[What the task requires] For this exercise, transcribe all of the entries exactly.

[Records to use]
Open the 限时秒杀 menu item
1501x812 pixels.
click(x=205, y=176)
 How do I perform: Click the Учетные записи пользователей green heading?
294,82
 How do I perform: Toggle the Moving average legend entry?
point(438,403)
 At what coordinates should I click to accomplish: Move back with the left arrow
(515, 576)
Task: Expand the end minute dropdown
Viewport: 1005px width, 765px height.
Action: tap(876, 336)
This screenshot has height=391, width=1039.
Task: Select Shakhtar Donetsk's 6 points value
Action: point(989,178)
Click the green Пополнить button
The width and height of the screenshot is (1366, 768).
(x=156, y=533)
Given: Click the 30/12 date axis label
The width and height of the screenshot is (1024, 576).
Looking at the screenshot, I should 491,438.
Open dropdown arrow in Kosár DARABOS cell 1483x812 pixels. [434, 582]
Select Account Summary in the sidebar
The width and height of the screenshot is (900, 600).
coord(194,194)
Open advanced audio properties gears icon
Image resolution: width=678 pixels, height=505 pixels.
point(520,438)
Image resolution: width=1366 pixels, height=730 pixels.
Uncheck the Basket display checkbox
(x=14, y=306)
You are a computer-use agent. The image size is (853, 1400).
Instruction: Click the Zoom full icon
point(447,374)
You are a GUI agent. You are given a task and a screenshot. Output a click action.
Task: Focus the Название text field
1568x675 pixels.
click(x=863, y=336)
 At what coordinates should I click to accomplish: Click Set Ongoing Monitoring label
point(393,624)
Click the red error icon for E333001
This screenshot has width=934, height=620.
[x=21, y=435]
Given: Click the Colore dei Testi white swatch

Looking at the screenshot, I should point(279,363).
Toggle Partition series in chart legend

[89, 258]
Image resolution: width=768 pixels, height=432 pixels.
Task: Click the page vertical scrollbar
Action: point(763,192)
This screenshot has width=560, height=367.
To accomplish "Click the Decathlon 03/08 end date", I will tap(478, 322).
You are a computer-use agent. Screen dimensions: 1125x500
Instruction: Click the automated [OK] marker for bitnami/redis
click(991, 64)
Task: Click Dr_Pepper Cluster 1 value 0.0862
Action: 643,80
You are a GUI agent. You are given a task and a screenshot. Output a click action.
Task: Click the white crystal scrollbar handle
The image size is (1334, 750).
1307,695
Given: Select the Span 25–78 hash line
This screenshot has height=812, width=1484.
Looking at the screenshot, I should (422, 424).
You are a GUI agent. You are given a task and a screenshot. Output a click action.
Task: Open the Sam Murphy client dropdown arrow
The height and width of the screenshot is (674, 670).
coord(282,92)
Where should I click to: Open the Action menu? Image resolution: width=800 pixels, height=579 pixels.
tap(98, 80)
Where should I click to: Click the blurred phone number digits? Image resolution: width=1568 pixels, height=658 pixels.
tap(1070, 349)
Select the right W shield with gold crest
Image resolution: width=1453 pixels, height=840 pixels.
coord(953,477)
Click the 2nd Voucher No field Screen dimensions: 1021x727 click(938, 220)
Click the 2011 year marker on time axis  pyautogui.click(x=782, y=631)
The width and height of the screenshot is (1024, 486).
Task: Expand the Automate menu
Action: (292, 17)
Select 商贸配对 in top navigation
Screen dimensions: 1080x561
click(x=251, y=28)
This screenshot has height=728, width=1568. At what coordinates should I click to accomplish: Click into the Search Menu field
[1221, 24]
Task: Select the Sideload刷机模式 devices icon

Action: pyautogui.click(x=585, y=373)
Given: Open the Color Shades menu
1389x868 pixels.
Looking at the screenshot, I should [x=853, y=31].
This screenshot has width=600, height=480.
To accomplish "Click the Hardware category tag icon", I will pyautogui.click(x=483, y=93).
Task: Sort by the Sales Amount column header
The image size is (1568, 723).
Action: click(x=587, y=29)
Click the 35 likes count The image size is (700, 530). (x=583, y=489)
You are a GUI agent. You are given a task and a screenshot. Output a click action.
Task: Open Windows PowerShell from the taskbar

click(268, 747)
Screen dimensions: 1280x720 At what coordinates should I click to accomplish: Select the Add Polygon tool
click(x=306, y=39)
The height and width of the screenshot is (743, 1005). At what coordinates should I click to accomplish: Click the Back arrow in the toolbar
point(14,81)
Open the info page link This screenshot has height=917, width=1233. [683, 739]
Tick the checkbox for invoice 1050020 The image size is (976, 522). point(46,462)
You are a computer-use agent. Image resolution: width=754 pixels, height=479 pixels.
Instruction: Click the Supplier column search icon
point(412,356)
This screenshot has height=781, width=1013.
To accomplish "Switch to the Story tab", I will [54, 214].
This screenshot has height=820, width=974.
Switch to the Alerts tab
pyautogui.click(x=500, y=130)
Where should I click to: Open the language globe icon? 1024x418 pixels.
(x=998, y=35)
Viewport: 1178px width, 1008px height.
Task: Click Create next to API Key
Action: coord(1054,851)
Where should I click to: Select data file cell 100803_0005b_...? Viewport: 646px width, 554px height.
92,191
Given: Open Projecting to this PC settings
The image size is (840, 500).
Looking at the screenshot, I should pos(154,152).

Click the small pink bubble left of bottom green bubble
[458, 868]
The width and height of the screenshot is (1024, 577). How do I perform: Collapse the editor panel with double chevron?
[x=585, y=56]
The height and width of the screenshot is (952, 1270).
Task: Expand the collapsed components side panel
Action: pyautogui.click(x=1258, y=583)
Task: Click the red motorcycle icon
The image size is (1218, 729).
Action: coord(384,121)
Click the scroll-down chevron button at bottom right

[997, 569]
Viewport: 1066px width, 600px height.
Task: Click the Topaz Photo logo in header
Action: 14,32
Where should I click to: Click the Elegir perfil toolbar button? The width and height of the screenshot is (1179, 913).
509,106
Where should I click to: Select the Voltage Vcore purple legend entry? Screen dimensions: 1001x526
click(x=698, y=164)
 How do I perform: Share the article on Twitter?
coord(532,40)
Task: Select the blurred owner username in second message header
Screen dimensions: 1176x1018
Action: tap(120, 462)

[Task solution]
Open the 限时秒杀 menu item
1501x812 pixels.
click(x=205, y=176)
 How do I perform: Click the Учетные записи пользователей green heading?
294,82
 How do I perform: Toggle the Moving average legend entry?
point(438,403)
 At what coordinates should I click to accomplish: Move back with the left arrow
(515, 576)
Task: Expand the end minute dropdown
Viewport: 1005px width, 765px height.
Action: tap(876, 336)
This screenshot has height=391, width=1039.
Task: Select Shakhtar Donetsk's 6 points value
Action: point(989,178)
Click the green Пополнить button
The width and height of the screenshot is (1366, 768).
(x=156, y=533)
Given: Click the 30/12 date axis label
The width and height of the screenshot is (1024, 576).
Looking at the screenshot, I should 491,438.
Open dropdown arrow in Kosár DARABOS cell 1483x812 pixels. [434, 582]
Select Account Summary in the sidebar
The width and height of the screenshot is (900, 600).
coord(194,194)
Open advanced audio properties gears icon
Image resolution: width=678 pixels, height=505 pixels.
point(520,438)
Image resolution: width=1366 pixels, height=730 pixels.
Uncheck the Basket display checkbox
(x=14, y=306)
You are a computer-use agent. The image size is (853, 1400).
Instruction: Click the Zoom full icon
point(447,374)
You are a GUI agent. You are given a task and a screenshot. Output a click action.
Task: Focus the Название text field
1568x675 pixels.
click(x=863, y=336)
 At what coordinates should I click to accomplish: Click Set Ongoing Monitoring label
point(393,624)
Click the red error icon for E333001
This screenshot has width=934, height=620.
[x=21, y=435]
Given: Click the Colore dei Testi white swatch

Looking at the screenshot, I should point(279,363).
Toggle Partition series in chart legend

[89, 258]
Image resolution: width=768 pixels, height=432 pixels.
Task: Click the page vertical scrollbar
Action: point(763,192)
This screenshot has width=560, height=367.
To accomplish "Click the Decathlon 03/08 end date", I will tap(478, 322).
You are a computer-use agent. Screen dimensions: 1125x500
Instruction: Click the automated [OK] marker for bitnami/redis
click(991, 64)
Task: Click Dr_Pepper Cluster 1 value 0.0862
Action: 643,80
You are a GUI agent. You are given a task and a screenshot. Output a click action.
Task: Click the white crystal scrollbar handle
The image size is (1334, 750).
1307,695
Given: Select the Span 25–78 hash line
This screenshot has height=812, width=1484.
Looking at the screenshot, I should (422, 424).
You are a GUI agent. You are given a task and a screenshot. Output a click action.
Task: Open the Sam Murphy client dropdown arrow
The height and width of the screenshot is (674, 670).
coord(282,92)
Where should I click to: Open the Action menu? Image resolution: width=800 pixels, height=579 pixels.
tap(98, 80)
Where should I click to: Click the blurred phone number digits? Image resolution: width=1568 pixels, height=658 pixels.
tap(1070, 349)
Select the right W shield with gold crest
Image resolution: width=1453 pixels, height=840 pixels.
coord(953,477)
Click the 2nd Voucher No field Screen dimensions: 1021x727 click(938, 220)
Click the 2011 year marker on time axis  pyautogui.click(x=782, y=631)
The width and height of the screenshot is (1024, 486).
Task: Expand the Automate menu
Action: (292, 17)
Select 商贸配对 in top navigation
Screen dimensions: 1080x561
click(x=251, y=28)
This screenshot has height=728, width=1568. At what coordinates should I click to accomplish: Click into the Search Menu field
[1221, 24]
Task: Select the Sideload刷机模式 devices icon

Action: pyautogui.click(x=585, y=373)
Given: Open the Color Shades menu
1389x868 pixels.
Looking at the screenshot, I should [x=853, y=31].
This screenshot has width=600, height=480.
To accomplish "Click the Hardware category tag icon", I will pyautogui.click(x=483, y=93).
Task: Sort by the Sales Amount column header
The image size is (1568, 723).
Action: click(x=587, y=29)
Click the 35 likes count The image size is (700, 530). (x=583, y=489)
You are a GUI agent. You are given a task and a screenshot. Output a click action.
Task: Open Windows PowerShell from the taskbar

click(268, 747)
Screen dimensions: 1280x720 At what coordinates should I click to accomplish: Select the Add Polygon tool
click(x=306, y=39)
The height and width of the screenshot is (743, 1005). At what coordinates should I click to accomplish: Click the Back arrow in the toolbar
point(14,81)
Open the info page link This screenshot has height=917, width=1233. [683, 739]
Tick the checkbox for invoice 1050020 The image size is (976, 522). point(46,462)
You are a computer-use agent. Image resolution: width=754 pixels, height=479 pixels.
Instruction: Click the Supplier column search icon
point(412,356)
This screenshot has height=781, width=1013.
To accomplish "Switch to the Story tab", I will [54, 214].
This screenshot has height=820, width=974.
Switch to the Alerts tab
pyautogui.click(x=500, y=130)
Where should I click to: Open the language globe icon? 1024x418 pixels.
(x=998, y=35)
Viewport: 1178px width, 1008px height.
Task: Click Create next to API Key
Action: coord(1054,851)
Where should I click to: Select data file cell 100803_0005b_...? Viewport: 646px width, 554px height.
92,191
Given: Open Projecting to this PC settings
The image size is (840, 500).
Looking at the screenshot, I should pos(154,152).

Click the small pink bubble left of bottom green bubble
[458, 868]
The width and height of the screenshot is (1024, 577). How do I perform: Collapse the editor panel with double chevron?
[x=585, y=56]
The height and width of the screenshot is (952, 1270).
Task: Expand the collapsed components side panel
Action: pyautogui.click(x=1258, y=583)
Task: Click the red motorcycle icon
The image size is (1218, 729).
Action: coord(384,121)
Click the scroll-down chevron button at bottom right

[997, 569]
Viewport: 1066px width, 600px height.
Task: Click the Topaz Photo logo in header
Action: 14,32
Where should I click to: Click the Elegir perfil toolbar button? The width and height of the screenshot is (1179, 913).
509,106
Where should I click to: Select the Voltage Vcore purple legend entry? Screen dimensions: 1001x526
click(x=698, y=164)
 How do I perform: Share the article on Twitter?
coord(532,40)
Task: Select the blurred owner username in second message header
Screen dimensions: 1176x1018
Action: tap(120, 462)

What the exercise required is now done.